→ AIM 1: In the passage on the virginity movement, which publication carried Nona Willis-Aronowitz's critique?

→ TEXT SECTION:
'''
The fact that many young women are recapturing a vision of virginity until marriage has attracted a considerable amount of media attention. Media coverage has been devoted to books by authors such as Wendy Shalit and Dawn Eden and to programs encouraging sexual abstinence until marriage. The force of our cultural and moral revolution is immediately apparent in the fact that these developments are considered newsworthy. Since when did virginity make news?
These developments have also attracted detractors, and one of the most revealing critiques of the virginity movement comes from feminism. Writing in the current issue of The Nation, Nona Willis-Aronowitz suggests that these movements are efforts to turn back the achievements of the feminist movement and, at the same time, prove that feminism has not "finished its job."
After reviewing the new emphasis on virginity (especially Shalit's work), Willis-Aronowitz writes:
You have to be living under a rock not to notice that casual sex, once an expression of a subversive impulse, is now certifiably pop culture. Since the 1960s, sex--like everything from rock music to the psychedelic aesthetic--has been mainstreamed. But it's a dubious claim that these images and ideals are really breeding mindless sex machines. "If we have to choose between emotional repression and sexual repression...then a better trade-off seems to be fewer partners and more intimacy," concludes Shalit. But the idea that a woman who has lots of sexual partners forgoes her chance of finding "intimacy" and a "soul mate" is not only sanctimonious--it's just not true. Ninety-five percent of Americans have sex before marriage, so chances are a good number of the bikini-clad women making out with strangers at Cancun foam parties will be married with kiddies at the age of 30. The hookup culture isn't a sign of a loveless, commitment-free society--it doesn't even provide an alternative to matrimony.
'''
→ MATERIAL FOR THE TASK:
'''
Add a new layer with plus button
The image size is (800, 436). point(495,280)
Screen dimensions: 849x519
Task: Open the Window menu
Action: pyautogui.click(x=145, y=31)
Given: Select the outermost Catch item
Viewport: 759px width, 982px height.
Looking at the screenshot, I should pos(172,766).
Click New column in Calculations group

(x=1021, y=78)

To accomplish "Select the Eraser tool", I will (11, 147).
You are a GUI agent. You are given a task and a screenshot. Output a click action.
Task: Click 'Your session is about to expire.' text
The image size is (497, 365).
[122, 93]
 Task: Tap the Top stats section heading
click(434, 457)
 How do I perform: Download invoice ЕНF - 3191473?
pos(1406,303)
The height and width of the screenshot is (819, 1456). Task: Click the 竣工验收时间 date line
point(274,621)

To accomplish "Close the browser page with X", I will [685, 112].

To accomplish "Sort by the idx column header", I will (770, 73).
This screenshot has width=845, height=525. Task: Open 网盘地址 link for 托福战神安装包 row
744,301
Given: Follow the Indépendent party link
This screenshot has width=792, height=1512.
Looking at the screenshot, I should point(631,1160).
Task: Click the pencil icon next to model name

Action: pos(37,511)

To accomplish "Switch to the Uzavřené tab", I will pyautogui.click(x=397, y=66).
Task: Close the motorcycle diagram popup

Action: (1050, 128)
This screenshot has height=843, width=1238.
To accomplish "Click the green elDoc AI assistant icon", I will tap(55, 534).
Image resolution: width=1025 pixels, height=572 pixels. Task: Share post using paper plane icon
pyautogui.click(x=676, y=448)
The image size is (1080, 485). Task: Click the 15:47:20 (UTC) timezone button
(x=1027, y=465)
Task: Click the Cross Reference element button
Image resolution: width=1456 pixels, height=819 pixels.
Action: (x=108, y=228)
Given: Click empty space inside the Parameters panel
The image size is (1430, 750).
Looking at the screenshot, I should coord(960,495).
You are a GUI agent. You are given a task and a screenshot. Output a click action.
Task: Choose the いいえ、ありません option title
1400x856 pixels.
'''
→ AIM 2: Reproduce everything in the listing from the line containing "Task: Tap the Top stats section heading" down to the end of the listing, keeping each line identical.

→ WRITTEN SOLUTION 1: The Nation

→ WRITTEN SOLUTION 2:
 Task: Tap the Top stats section heading
click(434, 457)
 How do I perform: Download invoice ЕНF - 3191473?
pos(1406,303)
The height and width of the screenshot is (819, 1456). Task: Click the 竣工验收时间 date line
point(274,621)

To accomplish "Close the browser page with X", I will [685, 112].

To accomplish "Sort by the idx column header", I will (770, 73).
This screenshot has width=845, height=525. Task: Open 网盘地址 link for 托福战神安装包 row
744,301
Given: Follow the Indépendent party link
This screenshot has width=792, height=1512.
Looking at the screenshot, I should point(631,1160).
Task: Click the pencil icon next to model name

Action: pos(37,511)

To accomplish "Switch to the Uzavřené tab", I will pyautogui.click(x=397, y=66).
Task: Close the motorcycle diagram popup

Action: (1050, 128)
This screenshot has height=843, width=1238.
To accomplish "Click the green elDoc AI assistant icon", I will tap(55, 534).
Image resolution: width=1025 pixels, height=572 pixels. Task: Share post using paper plane icon
pyautogui.click(x=676, y=448)
The image size is (1080, 485). Task: Click the 15:47:20 (UTC) timezone button
(x=1027, y=465)
Task: Click the Cross Reference element button
Image resolution: width=1456 pixels, height=819 pixels.
Action: (x=108, y=228)
Given: Click empty space inside the Parameters panel
The image size is (1430, 750).
Looking at the screenshot, I should coord(960,495).
You are a GUI agent. You are given a task and a screenshot. Output a click action.
Task: Choose the いいえ、ありません option title
1400x856 pixels.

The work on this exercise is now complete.